How Do I Do Sheet/kitchen Cake For Wedding

Decorating By tweethina Updated 2 May 2012 , 3:57am by cakegirl1973

tweethina Cake Central Cake Decorator Profile
tweethina Posted 1 May 2012 , 2:08pm
post #1 of 5

I am new to cake business and learning lots from all your posts. I have a wedding of 600 where the cake will be for 300 serving. I plan to do 3 tiers for 150 serving and kitchen cakes for the rest. My question is do you guyz cover teh kitchen cakess in fondant and the same decor as the cake too? or the buttercream only with some co-oprdinating decor elements since the per serving charge is a lot less?
TIA

4 replies
leah_s Cake Central Cake Decorator Profile
leah_s Posted 1 May 2012 , 3:17pm
post #2 of 5

Why would the per serving charge be less on a kitchen cake? Cake pricing isn't overly influenced by the shape. And yes, cover it in fondant if the display cake is covered in fondant. The guests aren't supposed to be able to tell it's a different cake.

Now, why would the hosts only order cake for 1/2 the guests? **Red Flag**

KoryAK Cake Central Cake Decorator Profile
KoryAK Posted 1 May 2012 , 8:09pm
post #3 of 5

I'm with Leah on the red flag but I differ on the kitchen cake.

For me, anything that's a single cake (decorated or not) is less $ than a tiered cake. Kitchen cakes are iced in only buttercream, no fancy board, no borders. It is cake for cake's sake. (they are as high as the wedding cake, torted, still same quality of cake)

I charge a flat $3.50 per serving which is our lowest price per slice for even party cakes. Tiered cakes start at $7.75 per serving.

If they want decor you need to charge more for it, the whole point is plain, quick, and cheap.

kakeladi Cake Central Cake Decorator Profile
kakeladi Posted 1 May 2012 , 9:28pm
post #4 of 5

I'm w/KoryAK.......when I did kitchen cakes they were single layer sheets iced in b/cream w/simple shell borders.

cakegirl1973 Cake Central Cake Decorator Profile
cakegirl1973 Posted 2 May 2012 , 3:57am
post #5 of 5
Quote:
Originally Posted by kakeladi

I'm w/KoryAK.......when I did kitchen cakes they were single layer sheets iced in b/cream w/simple shell borders.
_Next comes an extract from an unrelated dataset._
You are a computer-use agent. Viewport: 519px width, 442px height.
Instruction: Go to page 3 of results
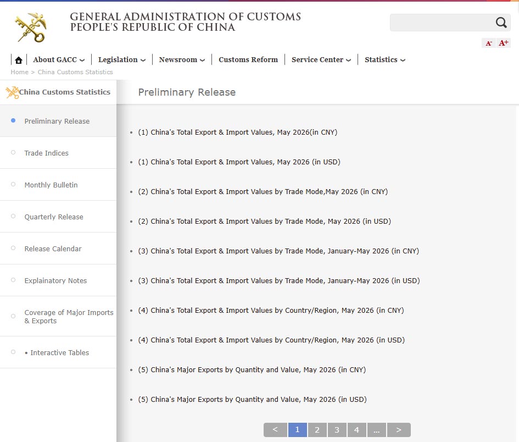coord(337,430)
Usually, kitchen cakes have two layers and sheet cakes only have one. My kitchen cakes were often, but not always, less than the price per slice of wedding cake. If the wedding cake had a lot of piping/details, the kitchen cakes would be less, because it did not have the same piping/details. For a buttercream cake, it was simply iced with a border to match the wedding cake's border (shells, dots, reversed shell). But, if the wedding cake had minimal decorating (for example, if it was just iced, stacked with ribbon border), then the price per slice for the wedding cake and the kitchen cake were the same. In other words, I did not increase the price per slice for a wedding cake just because it's a wedding cake--cake is cake.

If the wedding cake is covered in fondant, than the kitchen cakes should be covered in fondant, too. Just like Leah_S said, the idea of the kitchen cake is that the guests should never know that they are not eating a slice of the wedding cake.